Oh, and for those of you who don’t know, onigiri are Japanese rice balls rolled in seaweed and usually containing a delicious filling like salmon, tuna or salted plum. They’re considered more of a snack than a meal, with convenience stores and the like stocking them, while they’re regularly used as lunchbox fillers in Japan.
Which is why Yadoroku Onigiri exists. The oldest onigiri restaurant in Japan’s capital Tokyo opened its doors way back in 1954 when Japan was still in the midst of its post-World War II recovery and white rice was a rarity.
The restaurant, recently featured on Delicious Travel as one of their top picks for good quality budget meals in Japan, is owned and operated by Mr. Yosuke Miura, and has been in his family for generations.
Mr. Miura’s grandmother opened the original shop in Asakusa, because she needed money to support her and her unemployed husband. But she got her revenge. “Yadoroku” means “good for nothing husband”, so the memory of her freeloading spouse lives on in infamy to this day.
Onigiri were chosen as they don’t require special skills or training to produce, and were incredibly popular with Japanese of all ages.
It’s no surprise then that Mr. Miura grew up eating his grandmother’s onigiri, and even less surprising he then decided to take control of the shop. “I run the lunch shift, while my mother cooks during the nights,” Mr. Miura says.
Onigiri wasn’t always Mr. Miura’s passion and driving force. He once dreamed of being a musician and is still a very talented flute player, with scuba diving being one of his other great passions. But now, his artisan onigiri feed hundreds of locals every day.
“We have 18 different fillings for our onigiri, including salmon, kelp, sour plums and pickles.” But it’s not just the filling that makes the onigiri. Like all great dishes, it’s about the balance of flavours that sets them apart.
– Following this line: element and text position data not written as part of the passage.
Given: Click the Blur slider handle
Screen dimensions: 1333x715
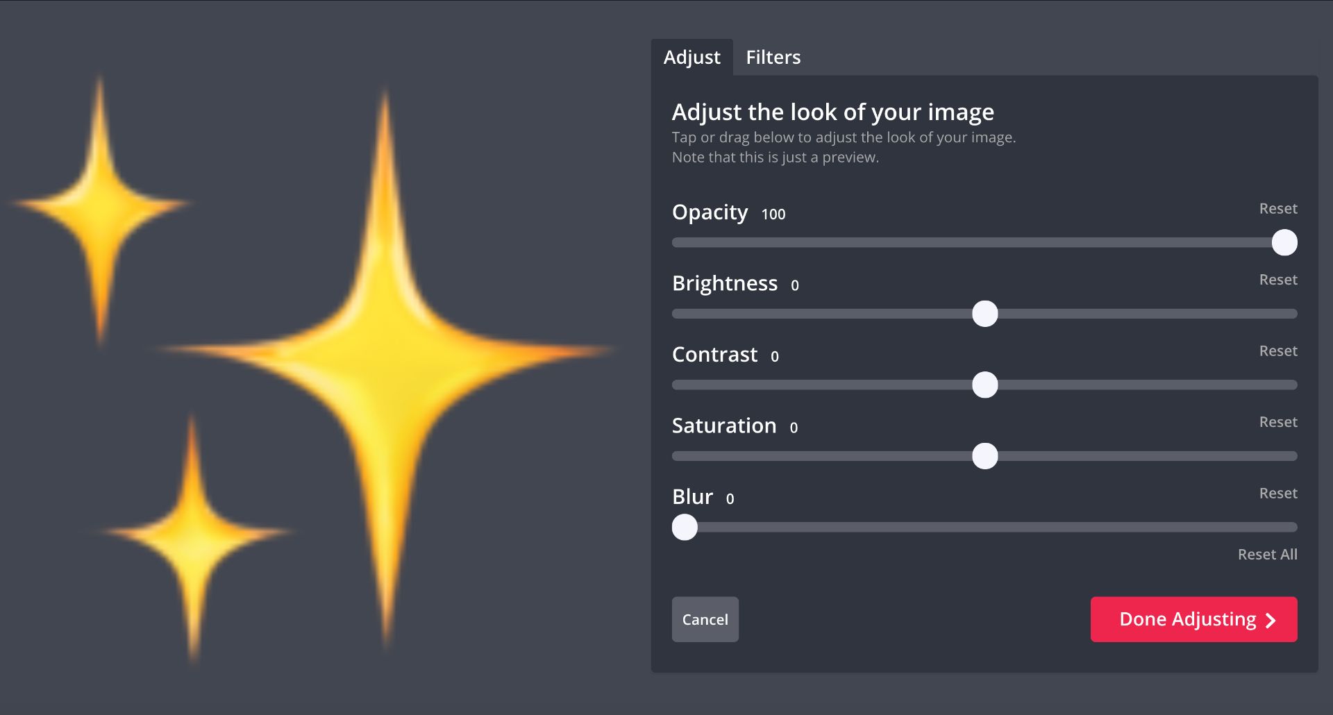Looking at the screenshot, I should [x=685, y=527].
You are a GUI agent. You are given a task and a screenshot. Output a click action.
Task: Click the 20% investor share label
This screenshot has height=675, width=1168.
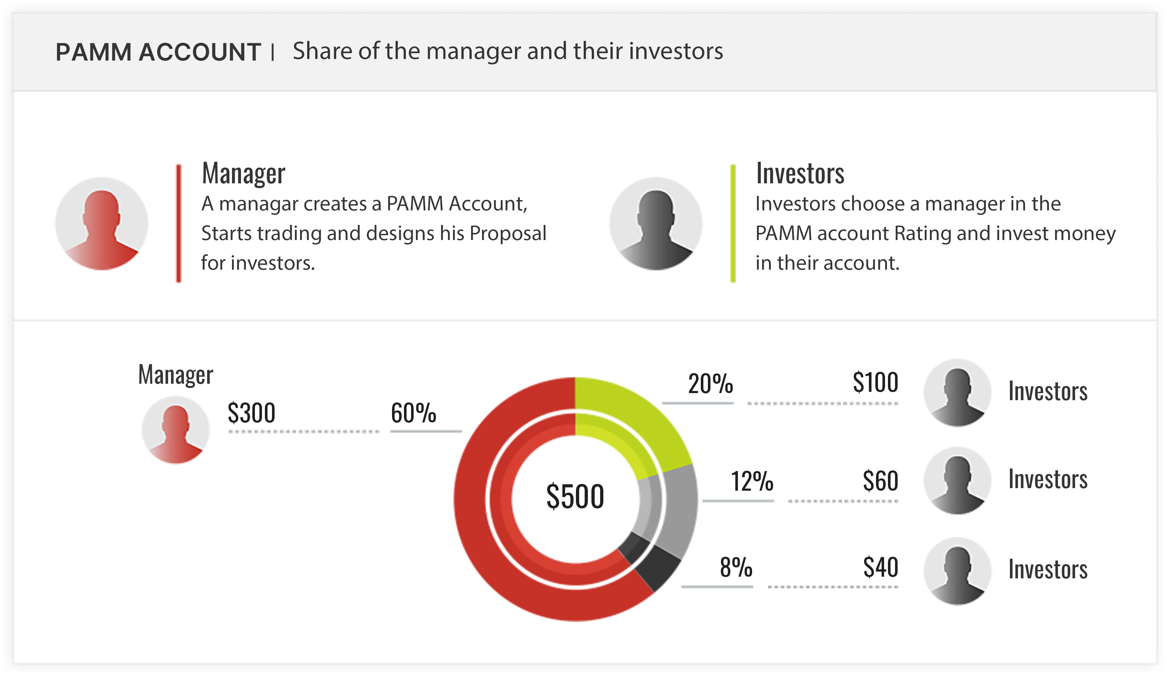click(x=711, y=384)
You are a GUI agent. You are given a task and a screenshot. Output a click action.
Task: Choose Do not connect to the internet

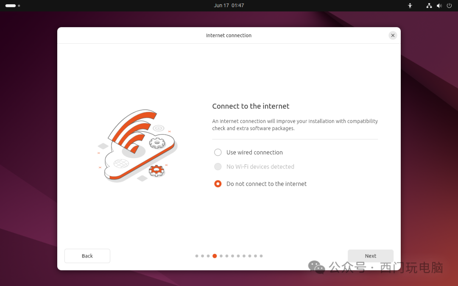point(218,184)
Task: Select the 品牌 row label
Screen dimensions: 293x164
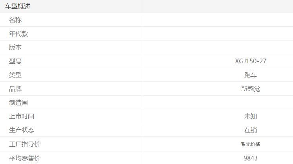Action: (15, 89)
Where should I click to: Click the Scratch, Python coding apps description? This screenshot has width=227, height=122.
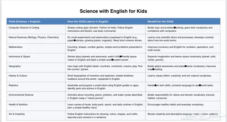pos(100,29)
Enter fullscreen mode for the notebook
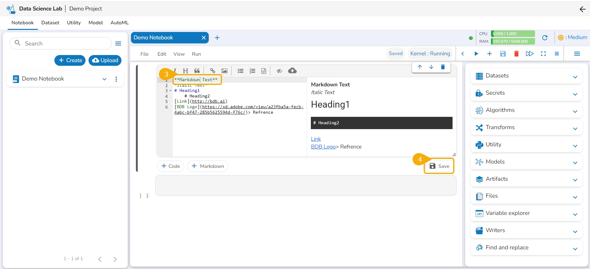590x269 pixels. click(543, 54)
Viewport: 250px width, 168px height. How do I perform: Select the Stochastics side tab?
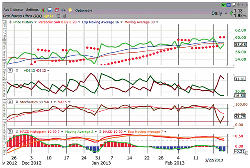pos(4,87)
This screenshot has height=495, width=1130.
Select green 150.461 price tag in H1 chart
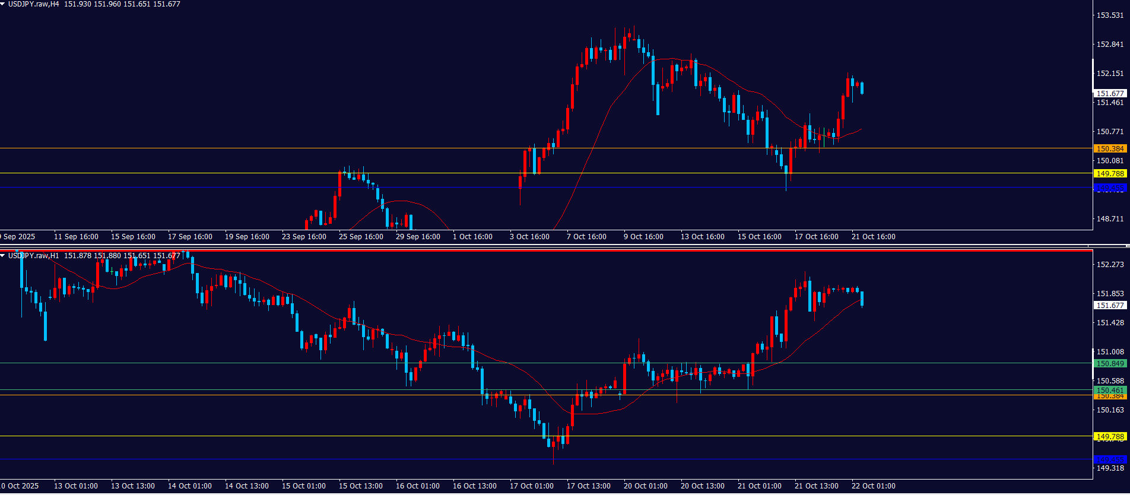click(1110, 390)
“Our onigiri are all about the balance and harmony of rice, nori and then the filling. For instance mentaiko [spicy cod roe] is a popular filling for onigiri around Japan, but we feel it doesn’t go well with seaweed.”
While salmon is still far and away the most popular filling with diners, Mr. Miura’s personal recommendation is ami (small shrimp boiled in soy sauce), but the whole menu “meets [his] standards of balance and harmony between the ingredients.”
Mr. Miura has big dreams for onigiri and thinks it can be the next sushi or poke—a local dish that explodes across the world. His dream of spreading the love of onigiri has taken the well-traveled Mr. Miura to a variety of exotic locations, including Qatar and even Down Under. But he understands that being chained to traditional flavours and ingredients isn’t the way forward.
“When I made onigiri in Qatar, I mixed matcha with sugar and rice, and made green onigiri. I then added some mascarpone cheese and honey, because the Qataris love sweets. You have to match the flavours with the people you’re making it for. If I ever come to Australia again, maybe I can simmer some kangaroo in tomoato sauce and make that into onigiri!”
His wish is that onigiri will spread globally, adapting to local tastes with local ingredients. People will enjoy their localised versions, then eventually start looking for authentic onigiri before walking through the door of Yadoroku Onigiri.